100 Greatest Songs of the 00’s #22 Manic Street Preachers – Your Love Alone is Not Enough

Released: 2007

The process of losing and finding your mojo doesn’t come with any sort of handbook: of course it doesn’t, because if you knew how to find it again then you’d never be worried about losing it in the first place. It’s also a subjective state both outside and in, so whilst the Manic Street Preachers might’ve been happy to defend the two albums which followed This Is My Truth, Tell Me Yours – 2001’s Know Your Enemy and Lifeblood, released three years later – as explorative, they were still hard records to love, whichever way you cut it.

The band had of course experienced the loss of their spiritual core, a process which by Send Away The Tigers was still to be completed, even if whisper it quietly it was a record that signalled a return to the splay-footed, orthodox rock of Gold Against The Soul.

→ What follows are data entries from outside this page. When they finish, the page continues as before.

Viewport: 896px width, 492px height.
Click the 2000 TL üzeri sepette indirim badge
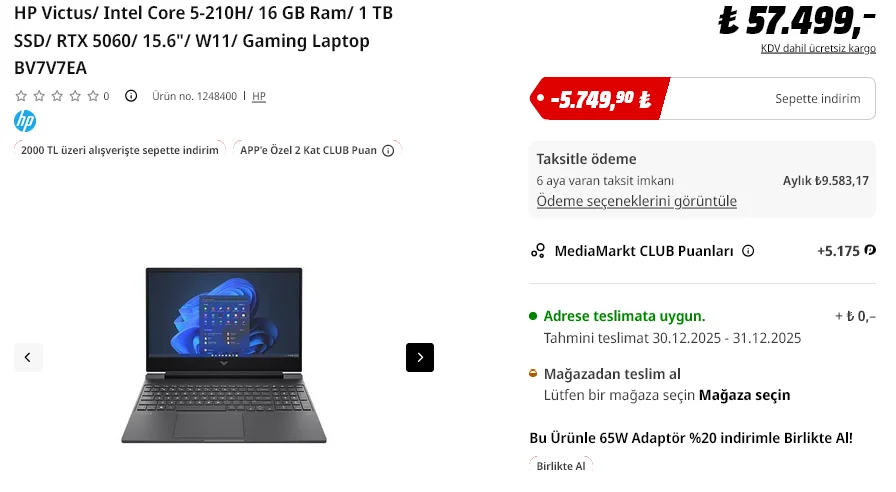pos(119,150)
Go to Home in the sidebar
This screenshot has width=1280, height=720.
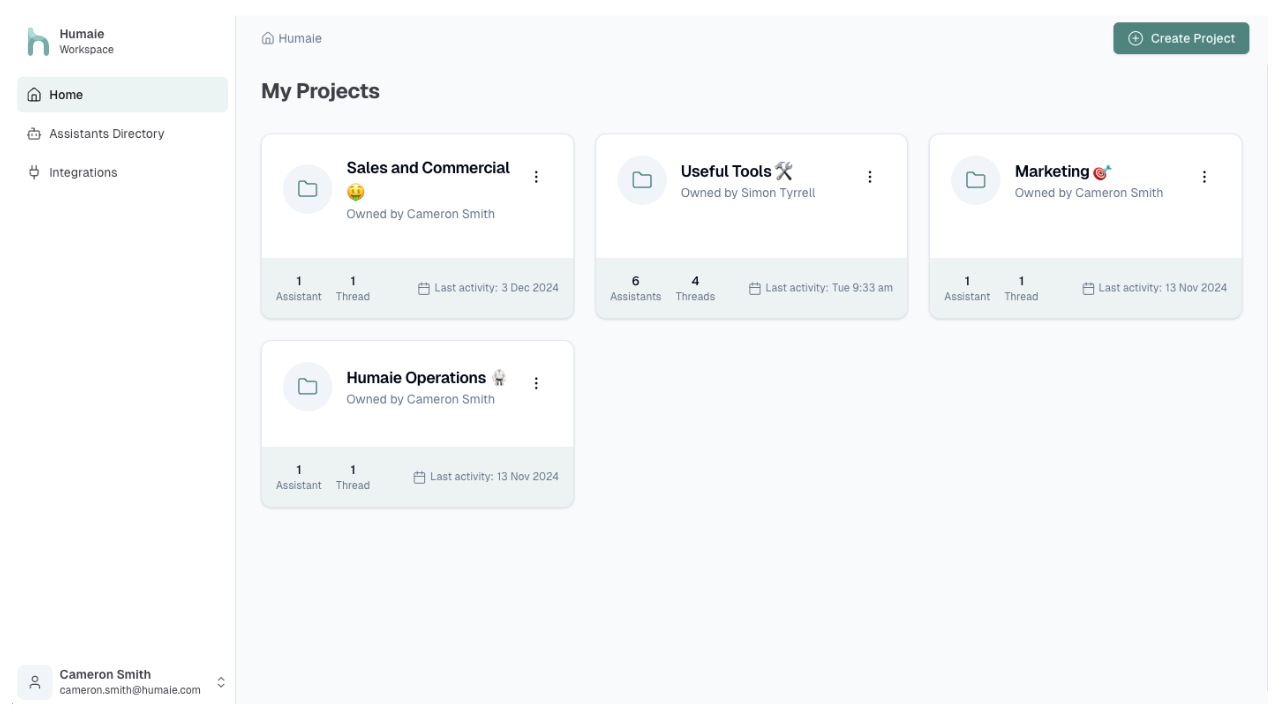click(122, 95)
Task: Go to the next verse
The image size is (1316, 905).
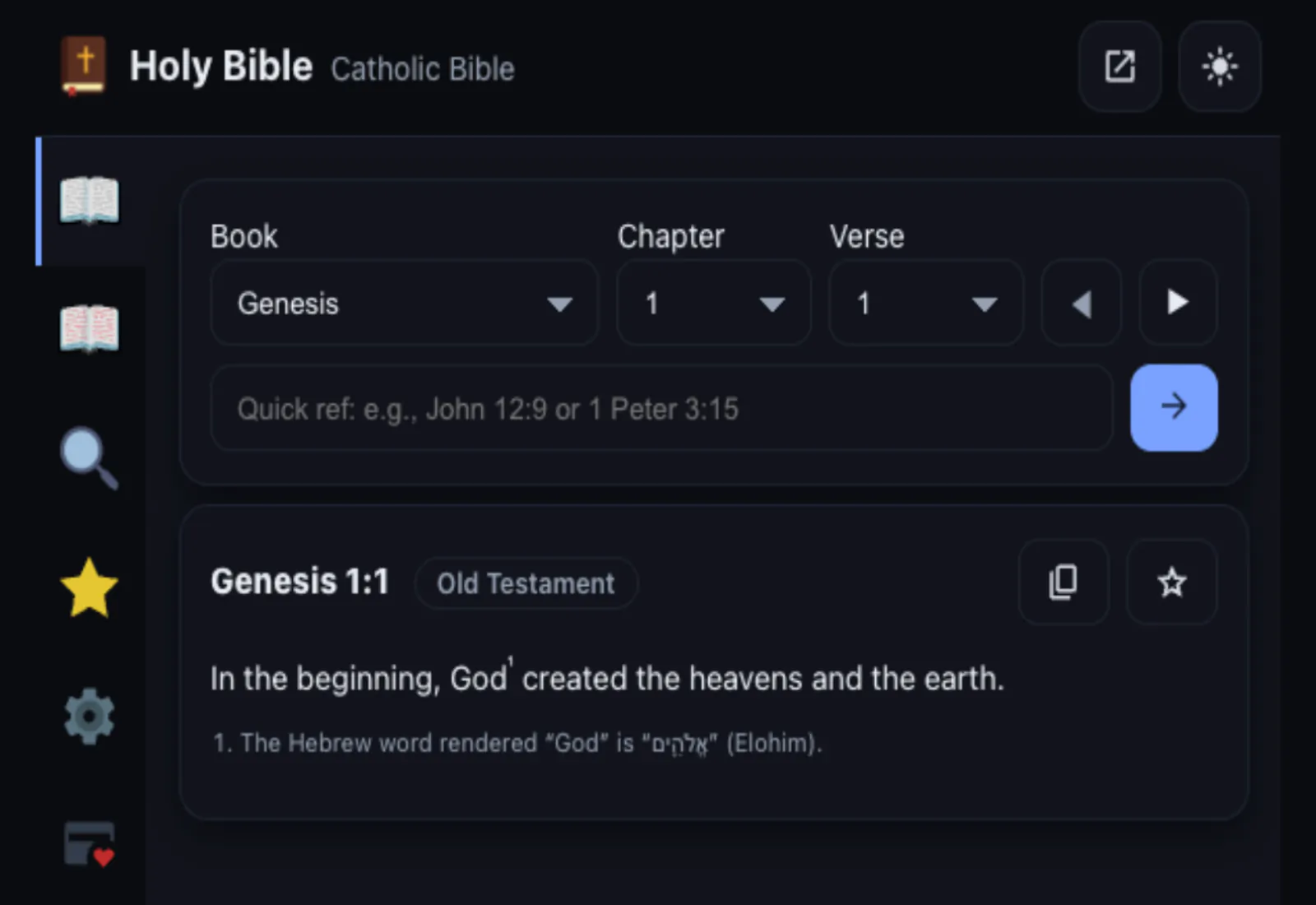Action: 1178,303
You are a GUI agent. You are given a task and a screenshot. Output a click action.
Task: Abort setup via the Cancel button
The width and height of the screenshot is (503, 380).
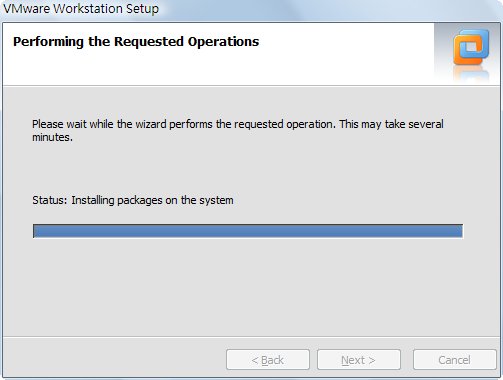point(454,360)
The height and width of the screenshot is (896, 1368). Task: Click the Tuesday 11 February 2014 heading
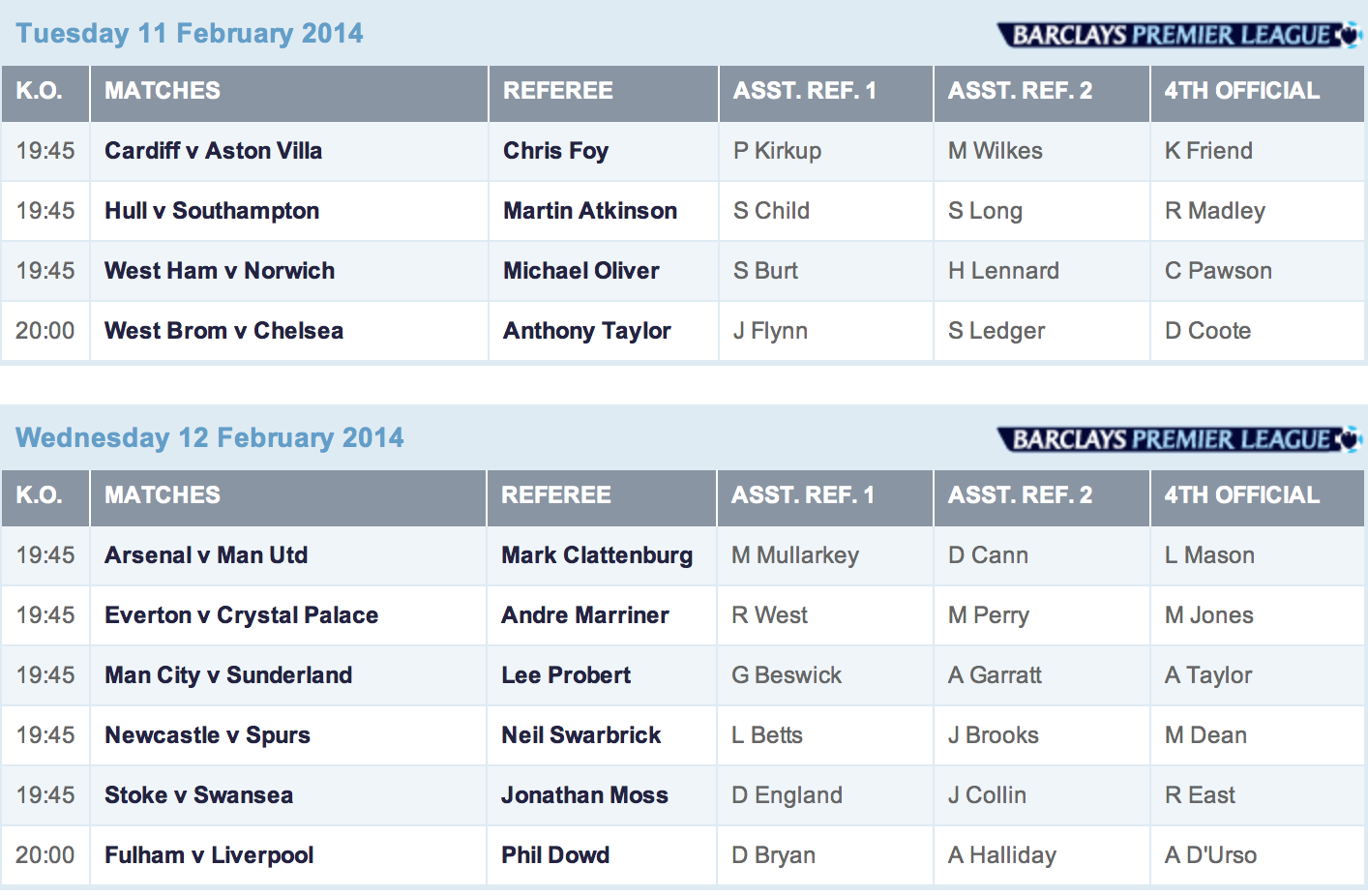[190, 33]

It’s title was adapted from a phrase coined by radio maverick Tony Hancock used to describe the process of loading up with alcohol to wipe the conscious mind’s slate clean, even if the ghosts would always latterly return – and in that it was a fitting metaphor.

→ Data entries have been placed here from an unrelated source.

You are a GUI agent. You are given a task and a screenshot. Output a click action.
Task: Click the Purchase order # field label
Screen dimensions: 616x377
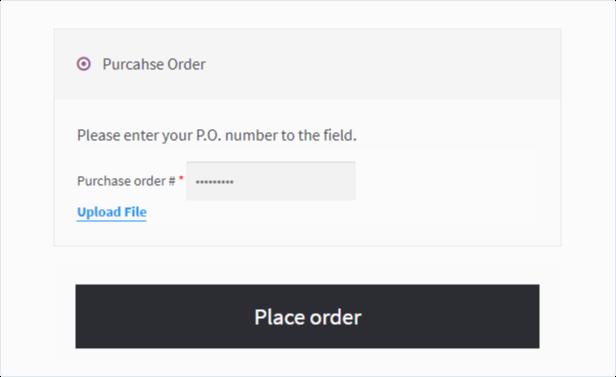[126, 181]
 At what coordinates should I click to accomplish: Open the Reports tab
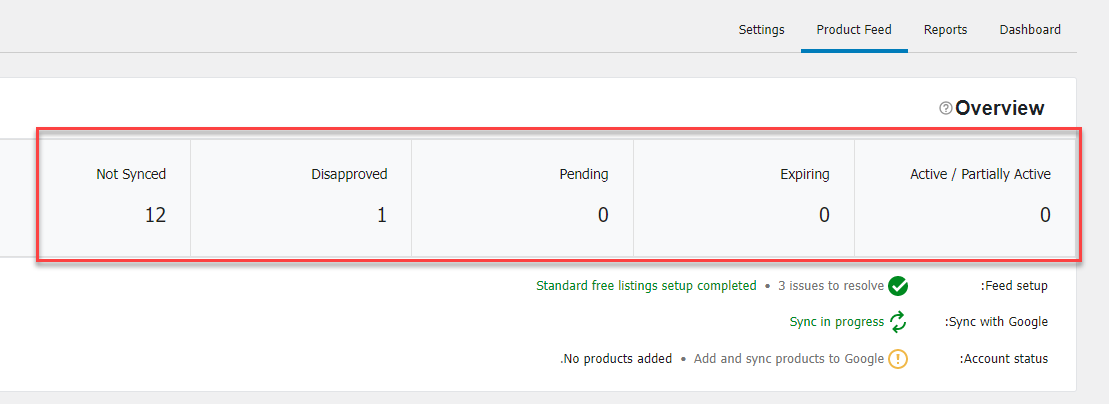pyautogui.click(x=946, y=30)
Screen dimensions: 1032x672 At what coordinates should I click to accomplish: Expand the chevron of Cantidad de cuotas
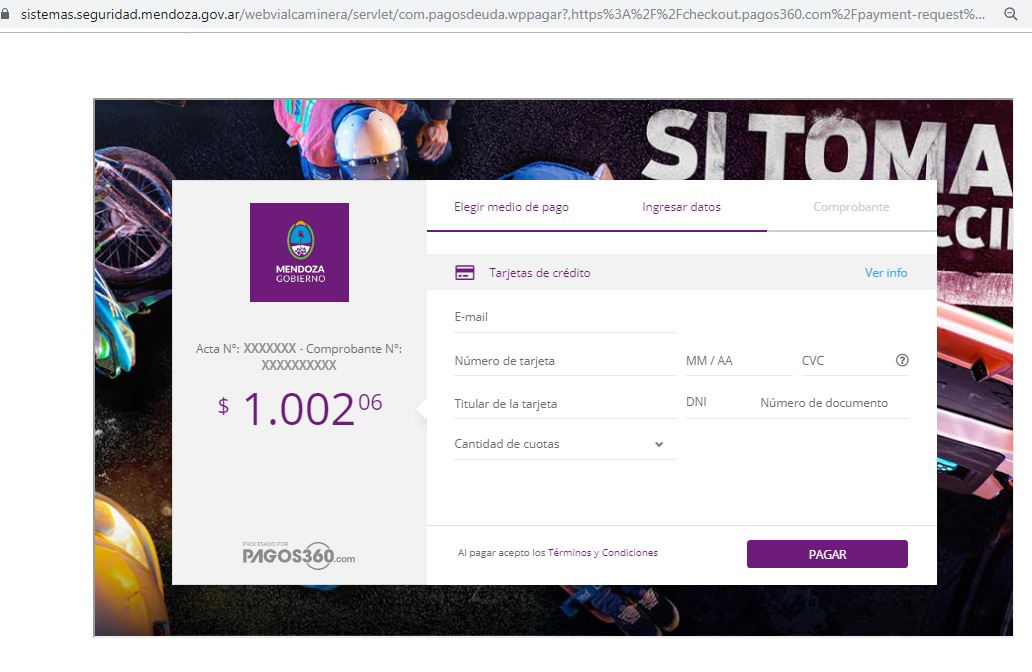click(659, 444)
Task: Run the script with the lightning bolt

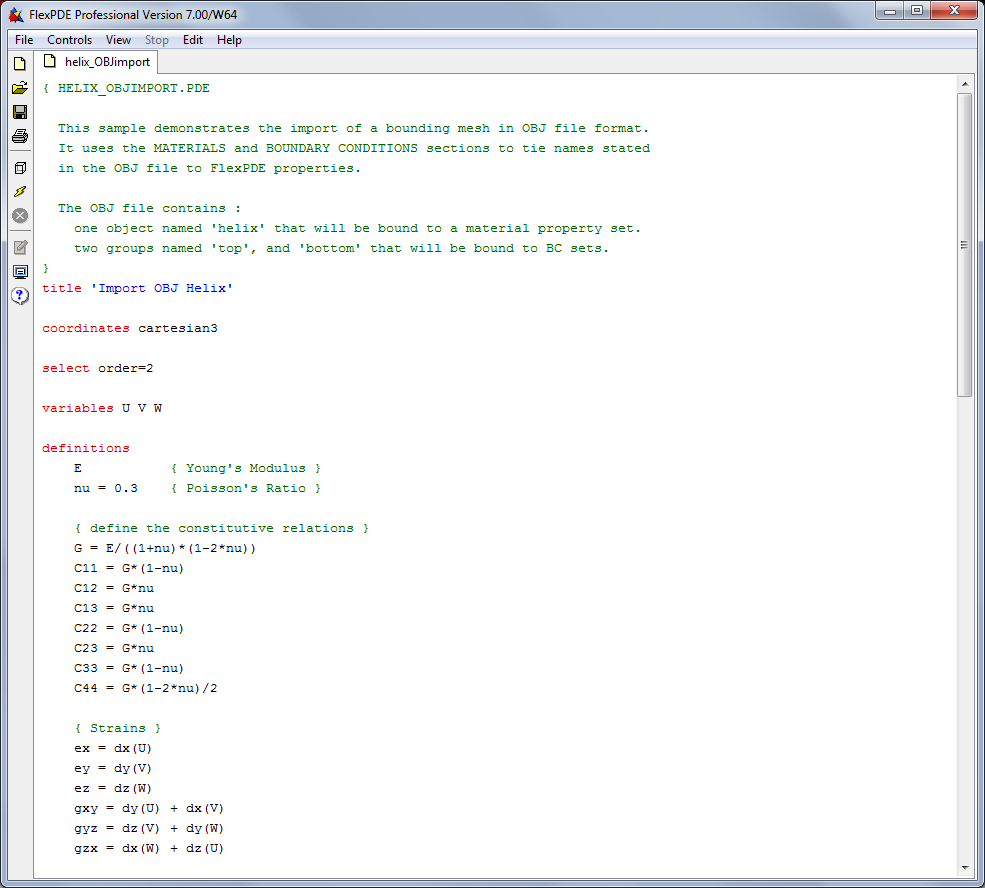Action: tap(19, 191)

Your Love Alone is Not Enough took it’s solemn title from the last line of a suicide note written by someone close to the band, a significance only magnified by the continued presence of Richey Edwards in both hearts and minds. The tune itself though was a sparkling call and reponse, sing it in the bath number, with the role of significant other taken up with style by The Cardigans Nina Persson. Finally here was a band who had rekindled a desire to be sung in bus stops and bars, to reconnect and embrace a public confused by the aloofness of the last half decade. So there it was all along: Mojos, eh?